** EXCERPTED TEXT **
— Start —
# Uplands Manor House, Cambridgeshire - June 2012



## steve2109 (Jun 4, 2012)

Decided to pay a visit to Uplands today on my way to another explore (which failed), Nature is claiming the house back and was quite difficult to see until you were right on it. I won't go into the history as it has been done on here many times. Ok well onto the pics hope you enjoy.....


----------



## UE-OMJ (Jun 4, 2012)

Thats somewhere I need to pop into one day too, looks like a nice wander.

Just out of interest, what was the place that you failed? I failed today too at Sleaford Maltings  Secca found me before I got started!


----------



## Ninja Kitten (Jun 4, 2012)

very nice...lovely place and great pics


----------



## flyboys90 (Jun 4, 2012)

The chimney stack is amazing,superb photos.


----------



## perjury saint (Jun 4, 2012)

Nice! Like it when nature claws it all back! Nice pics...


----------



## UrbanX (Jun 5, 2012)

Still looking good


----------



## Bambii (Jun 5, 2012)

Some beautiful pics there - thanks for sharing!


----------



## inceptionwave (Jun 5, 2012)

Wow awesome report, I love it when nature reclaims the buildings, superb photo's thanks!


----------



## UrbanX (Jun 6, 2012)

Dude, you shouldn't dig up anything from that site...


----------
— End —
** DATA SECTION **
— Start —
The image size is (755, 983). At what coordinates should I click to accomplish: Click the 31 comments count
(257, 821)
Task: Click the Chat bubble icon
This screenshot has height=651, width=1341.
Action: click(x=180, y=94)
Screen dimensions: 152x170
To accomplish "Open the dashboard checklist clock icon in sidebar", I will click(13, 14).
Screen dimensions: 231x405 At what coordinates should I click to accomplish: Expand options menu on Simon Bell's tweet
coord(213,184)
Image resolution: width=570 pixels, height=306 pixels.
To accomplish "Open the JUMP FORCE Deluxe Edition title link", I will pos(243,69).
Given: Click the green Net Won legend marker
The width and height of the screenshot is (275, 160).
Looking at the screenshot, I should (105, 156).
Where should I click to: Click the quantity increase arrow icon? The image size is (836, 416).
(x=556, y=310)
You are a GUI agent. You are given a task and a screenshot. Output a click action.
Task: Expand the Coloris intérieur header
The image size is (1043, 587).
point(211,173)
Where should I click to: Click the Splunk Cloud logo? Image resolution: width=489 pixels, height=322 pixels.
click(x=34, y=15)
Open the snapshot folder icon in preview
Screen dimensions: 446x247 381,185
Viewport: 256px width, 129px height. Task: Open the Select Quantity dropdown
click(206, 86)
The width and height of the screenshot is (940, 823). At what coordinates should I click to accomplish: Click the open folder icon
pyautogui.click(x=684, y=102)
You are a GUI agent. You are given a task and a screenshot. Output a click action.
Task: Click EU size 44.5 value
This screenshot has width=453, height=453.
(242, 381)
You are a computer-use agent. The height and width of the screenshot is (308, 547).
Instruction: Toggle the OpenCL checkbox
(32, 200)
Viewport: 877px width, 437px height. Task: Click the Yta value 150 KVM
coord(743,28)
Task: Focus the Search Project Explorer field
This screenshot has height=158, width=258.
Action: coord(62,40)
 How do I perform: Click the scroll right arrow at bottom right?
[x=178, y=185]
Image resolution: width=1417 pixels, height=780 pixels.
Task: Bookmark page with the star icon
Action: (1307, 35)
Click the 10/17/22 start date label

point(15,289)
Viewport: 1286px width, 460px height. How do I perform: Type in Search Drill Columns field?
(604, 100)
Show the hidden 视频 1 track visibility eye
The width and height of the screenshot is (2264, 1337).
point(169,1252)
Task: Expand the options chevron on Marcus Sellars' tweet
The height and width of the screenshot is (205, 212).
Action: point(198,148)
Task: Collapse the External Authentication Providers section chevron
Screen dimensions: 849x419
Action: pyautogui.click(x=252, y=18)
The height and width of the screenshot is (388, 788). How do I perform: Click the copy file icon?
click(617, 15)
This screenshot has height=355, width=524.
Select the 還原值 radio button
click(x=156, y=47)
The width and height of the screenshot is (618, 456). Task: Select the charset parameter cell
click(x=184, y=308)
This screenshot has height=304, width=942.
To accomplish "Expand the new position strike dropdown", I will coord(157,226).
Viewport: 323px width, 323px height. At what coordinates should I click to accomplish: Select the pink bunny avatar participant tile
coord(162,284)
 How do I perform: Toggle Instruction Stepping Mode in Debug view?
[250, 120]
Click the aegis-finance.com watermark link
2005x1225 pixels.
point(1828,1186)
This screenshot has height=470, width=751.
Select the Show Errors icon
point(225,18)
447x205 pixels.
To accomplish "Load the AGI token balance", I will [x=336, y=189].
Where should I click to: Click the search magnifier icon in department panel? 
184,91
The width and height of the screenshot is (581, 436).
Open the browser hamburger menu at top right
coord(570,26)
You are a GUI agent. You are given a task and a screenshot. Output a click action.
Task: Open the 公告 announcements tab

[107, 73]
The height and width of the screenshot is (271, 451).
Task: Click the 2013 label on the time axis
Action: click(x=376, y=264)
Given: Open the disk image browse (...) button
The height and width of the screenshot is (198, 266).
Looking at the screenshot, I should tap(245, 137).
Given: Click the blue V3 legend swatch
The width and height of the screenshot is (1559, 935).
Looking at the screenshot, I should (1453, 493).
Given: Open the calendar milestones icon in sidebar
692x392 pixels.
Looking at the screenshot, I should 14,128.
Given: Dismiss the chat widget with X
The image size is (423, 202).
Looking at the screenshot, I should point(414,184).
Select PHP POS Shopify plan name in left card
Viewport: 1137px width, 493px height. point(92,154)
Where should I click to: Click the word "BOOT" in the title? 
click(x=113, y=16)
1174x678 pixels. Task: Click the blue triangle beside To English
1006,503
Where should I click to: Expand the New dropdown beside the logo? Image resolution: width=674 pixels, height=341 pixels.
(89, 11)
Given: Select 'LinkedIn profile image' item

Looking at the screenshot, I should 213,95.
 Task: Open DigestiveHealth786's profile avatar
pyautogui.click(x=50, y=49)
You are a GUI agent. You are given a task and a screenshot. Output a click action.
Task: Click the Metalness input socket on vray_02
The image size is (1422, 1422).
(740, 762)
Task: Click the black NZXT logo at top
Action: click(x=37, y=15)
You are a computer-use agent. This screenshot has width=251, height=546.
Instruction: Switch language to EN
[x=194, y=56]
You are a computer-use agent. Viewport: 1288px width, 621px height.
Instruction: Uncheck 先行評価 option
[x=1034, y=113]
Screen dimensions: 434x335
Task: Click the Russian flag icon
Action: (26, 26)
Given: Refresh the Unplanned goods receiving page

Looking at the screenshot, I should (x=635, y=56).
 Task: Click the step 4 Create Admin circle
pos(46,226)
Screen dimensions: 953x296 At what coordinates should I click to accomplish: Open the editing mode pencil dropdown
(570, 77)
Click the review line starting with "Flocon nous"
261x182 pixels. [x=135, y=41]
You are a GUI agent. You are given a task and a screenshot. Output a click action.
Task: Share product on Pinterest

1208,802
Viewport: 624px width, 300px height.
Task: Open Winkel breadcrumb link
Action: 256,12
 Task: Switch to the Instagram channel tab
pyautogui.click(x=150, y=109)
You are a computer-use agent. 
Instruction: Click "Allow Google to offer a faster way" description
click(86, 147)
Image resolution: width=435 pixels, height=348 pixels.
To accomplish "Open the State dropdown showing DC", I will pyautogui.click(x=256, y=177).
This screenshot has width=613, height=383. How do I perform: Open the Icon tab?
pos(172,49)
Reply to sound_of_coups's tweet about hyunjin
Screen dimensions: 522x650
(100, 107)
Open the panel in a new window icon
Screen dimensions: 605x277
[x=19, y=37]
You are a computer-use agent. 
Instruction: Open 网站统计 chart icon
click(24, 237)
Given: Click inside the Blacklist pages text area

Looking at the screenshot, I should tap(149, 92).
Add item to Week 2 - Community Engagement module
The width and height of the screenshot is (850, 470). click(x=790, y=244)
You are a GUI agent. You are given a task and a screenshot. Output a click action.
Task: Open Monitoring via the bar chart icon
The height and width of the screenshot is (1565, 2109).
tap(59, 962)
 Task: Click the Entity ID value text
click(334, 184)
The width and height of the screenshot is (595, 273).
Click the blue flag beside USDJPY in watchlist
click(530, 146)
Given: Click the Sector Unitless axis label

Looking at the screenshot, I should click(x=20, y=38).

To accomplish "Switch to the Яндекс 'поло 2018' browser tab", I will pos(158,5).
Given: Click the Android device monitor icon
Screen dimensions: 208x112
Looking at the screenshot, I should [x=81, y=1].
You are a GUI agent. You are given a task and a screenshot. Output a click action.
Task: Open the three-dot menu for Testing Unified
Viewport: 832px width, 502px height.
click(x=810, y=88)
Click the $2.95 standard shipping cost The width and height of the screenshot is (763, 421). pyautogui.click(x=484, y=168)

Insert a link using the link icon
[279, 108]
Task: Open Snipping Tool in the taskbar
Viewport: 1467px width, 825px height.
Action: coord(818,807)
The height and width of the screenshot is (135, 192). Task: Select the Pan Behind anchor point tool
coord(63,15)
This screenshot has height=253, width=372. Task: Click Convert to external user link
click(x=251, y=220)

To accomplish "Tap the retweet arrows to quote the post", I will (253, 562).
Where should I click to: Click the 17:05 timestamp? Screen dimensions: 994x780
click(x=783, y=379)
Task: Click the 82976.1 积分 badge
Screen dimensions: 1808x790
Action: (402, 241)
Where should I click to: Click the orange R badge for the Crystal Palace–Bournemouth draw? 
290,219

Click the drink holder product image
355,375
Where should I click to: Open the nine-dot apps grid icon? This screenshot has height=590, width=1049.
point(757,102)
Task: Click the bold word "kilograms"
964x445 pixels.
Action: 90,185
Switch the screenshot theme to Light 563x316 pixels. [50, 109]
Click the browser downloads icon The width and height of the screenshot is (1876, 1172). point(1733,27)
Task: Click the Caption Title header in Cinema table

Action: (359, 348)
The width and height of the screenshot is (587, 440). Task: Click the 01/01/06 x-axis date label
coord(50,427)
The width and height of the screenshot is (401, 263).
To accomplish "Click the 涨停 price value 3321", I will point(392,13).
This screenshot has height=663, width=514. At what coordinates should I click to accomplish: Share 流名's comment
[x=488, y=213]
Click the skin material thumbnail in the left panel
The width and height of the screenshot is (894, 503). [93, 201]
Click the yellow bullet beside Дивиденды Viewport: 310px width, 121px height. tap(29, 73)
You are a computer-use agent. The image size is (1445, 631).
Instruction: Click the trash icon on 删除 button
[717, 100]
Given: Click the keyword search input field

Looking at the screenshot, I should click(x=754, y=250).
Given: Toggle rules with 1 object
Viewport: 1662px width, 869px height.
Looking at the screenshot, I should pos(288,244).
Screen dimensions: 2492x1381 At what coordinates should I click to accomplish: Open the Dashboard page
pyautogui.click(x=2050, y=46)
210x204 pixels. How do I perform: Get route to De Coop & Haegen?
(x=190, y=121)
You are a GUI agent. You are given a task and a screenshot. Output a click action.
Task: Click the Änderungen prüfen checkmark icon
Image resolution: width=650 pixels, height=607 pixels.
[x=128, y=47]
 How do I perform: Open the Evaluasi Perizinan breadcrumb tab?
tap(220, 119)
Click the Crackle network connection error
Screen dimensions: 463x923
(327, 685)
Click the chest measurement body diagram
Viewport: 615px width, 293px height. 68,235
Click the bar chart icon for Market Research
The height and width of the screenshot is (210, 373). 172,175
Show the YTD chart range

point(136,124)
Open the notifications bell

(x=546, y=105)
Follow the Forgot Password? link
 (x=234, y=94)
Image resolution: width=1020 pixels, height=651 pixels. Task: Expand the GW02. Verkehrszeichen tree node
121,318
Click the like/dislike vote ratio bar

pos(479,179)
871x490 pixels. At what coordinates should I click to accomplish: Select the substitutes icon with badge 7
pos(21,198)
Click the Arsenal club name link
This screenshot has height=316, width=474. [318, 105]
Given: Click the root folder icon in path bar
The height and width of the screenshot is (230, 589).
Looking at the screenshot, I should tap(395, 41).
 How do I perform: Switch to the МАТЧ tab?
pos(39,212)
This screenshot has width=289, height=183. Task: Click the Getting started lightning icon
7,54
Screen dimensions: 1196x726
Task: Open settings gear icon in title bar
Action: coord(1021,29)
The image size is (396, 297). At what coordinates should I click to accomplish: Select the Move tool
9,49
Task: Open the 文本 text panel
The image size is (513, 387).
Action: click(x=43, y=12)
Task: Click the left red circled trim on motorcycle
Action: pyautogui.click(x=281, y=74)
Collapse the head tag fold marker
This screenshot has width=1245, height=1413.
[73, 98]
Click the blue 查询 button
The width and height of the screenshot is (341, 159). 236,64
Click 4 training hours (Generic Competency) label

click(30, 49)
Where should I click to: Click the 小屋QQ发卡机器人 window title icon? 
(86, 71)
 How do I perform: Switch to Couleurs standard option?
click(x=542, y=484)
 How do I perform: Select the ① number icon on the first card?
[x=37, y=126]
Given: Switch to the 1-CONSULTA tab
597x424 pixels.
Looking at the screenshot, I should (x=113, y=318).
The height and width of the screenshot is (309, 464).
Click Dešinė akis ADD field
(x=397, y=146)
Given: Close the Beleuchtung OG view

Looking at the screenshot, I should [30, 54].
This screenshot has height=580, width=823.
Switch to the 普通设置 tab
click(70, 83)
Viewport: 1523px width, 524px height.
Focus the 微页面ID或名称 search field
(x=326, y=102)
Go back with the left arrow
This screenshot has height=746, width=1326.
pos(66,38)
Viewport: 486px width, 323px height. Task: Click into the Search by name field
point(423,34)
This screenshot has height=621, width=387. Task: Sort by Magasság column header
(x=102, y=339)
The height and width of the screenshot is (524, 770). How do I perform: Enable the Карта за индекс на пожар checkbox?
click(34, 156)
— End —
** DIRECTIVES **
[A] In the thread about Uplands Manor House, at what site did UE-OMJ fail to get in?
[B] Update the thread about Uplands Manor House, starting with "## steve2109 (Jun" and going on through "a nice wander.", so that "Uplands" is replaced by "the old manor".

** ANSWERS TO EACH TASK **
[A] Sleaford Maltings.

[B]
## steve2109 (Jun 4, 2012)

Decided to pay a visit to the old manor today on my way to another explore (which failed), Nature is claiming the house back and was quite difficult to see until you were right on it. I won't go into the history as it has been done on here many times. Ok well onto the pics hope you enjoy.....


----------



## UE-OMJ (Jun 4, 2012)

Thats somewhere I need to pop into one day too, looks like a nice wander.